Source passage:
- Born: Brian Fox Haig March 15, 1953 (age 73)
- Education: United States Military Academy (BS) Harvard University (MPA) Georgetown University (MA)
- Occupations: Thriller author; Fox News military analyst;
- Political party: Republican
- Father: Alexander Haig

= Brian Haig =

American author and military anayst

Brian Fox Haig (born March 15, 1953) is an American thriller author and Fox News military analyst.

==Early life and education==
Haig's father was former U.S. Secretary of State Alexander Haig; his mother is Patricia (née Fox). He has a brother, Alexander, and a sister, Barbara.

He has a Bachelor of Science from the United States Military Academy, a master's in public administration from Harvard, and a master's in government from Georgetown University.

Material shown:

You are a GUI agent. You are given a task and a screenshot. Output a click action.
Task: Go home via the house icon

==

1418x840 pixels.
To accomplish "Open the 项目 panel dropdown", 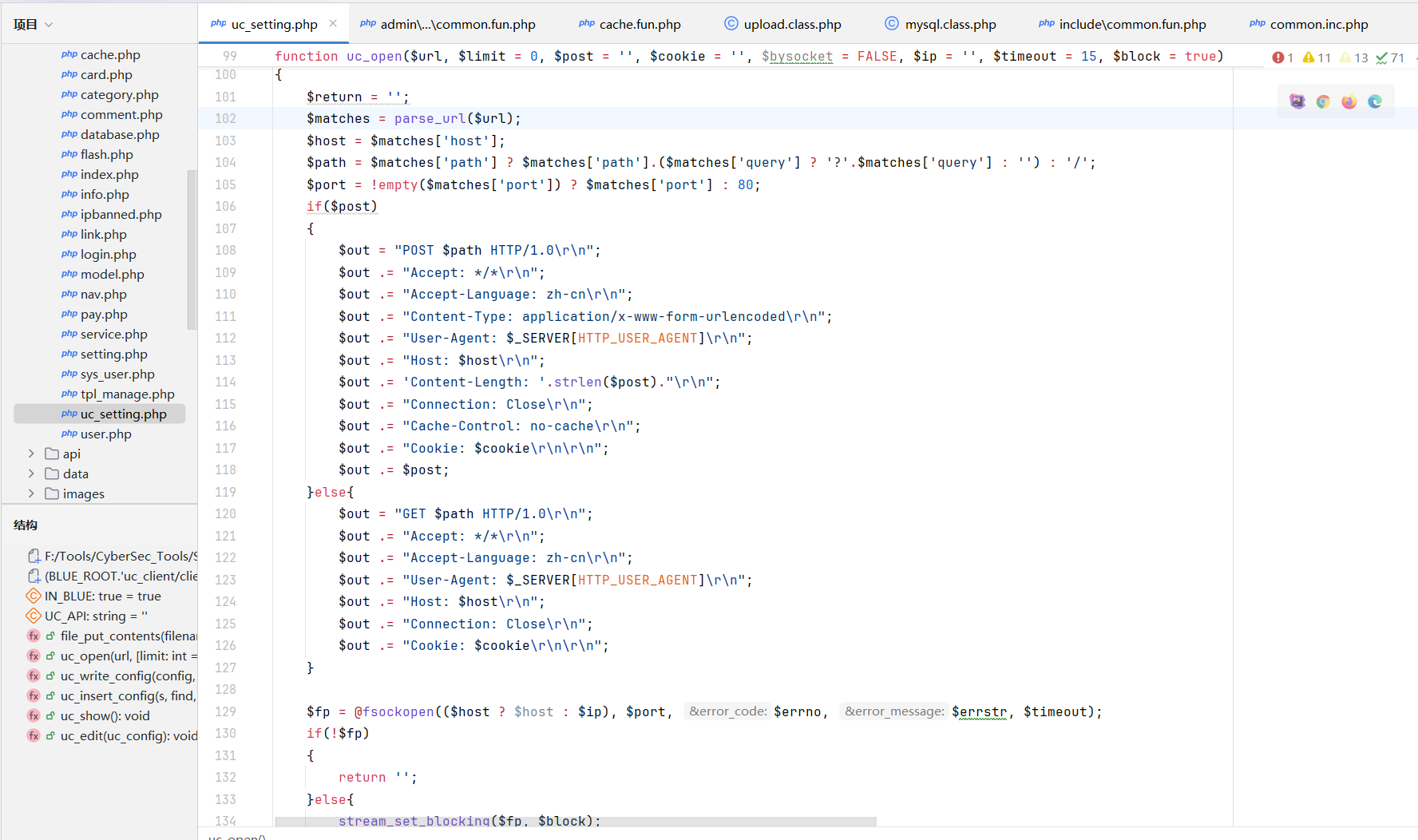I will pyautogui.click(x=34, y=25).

The request:
Using the Brian Haig biography above, answer these questions.
1. What post did Brian Haig's father once hold?
2. Which degree did Haig earn at Harvard?
3. For which network does Haig serve as a military analyst?

Exercise response:
1. U.S. Secretary of State
2. A master's in public administration
3. Fox News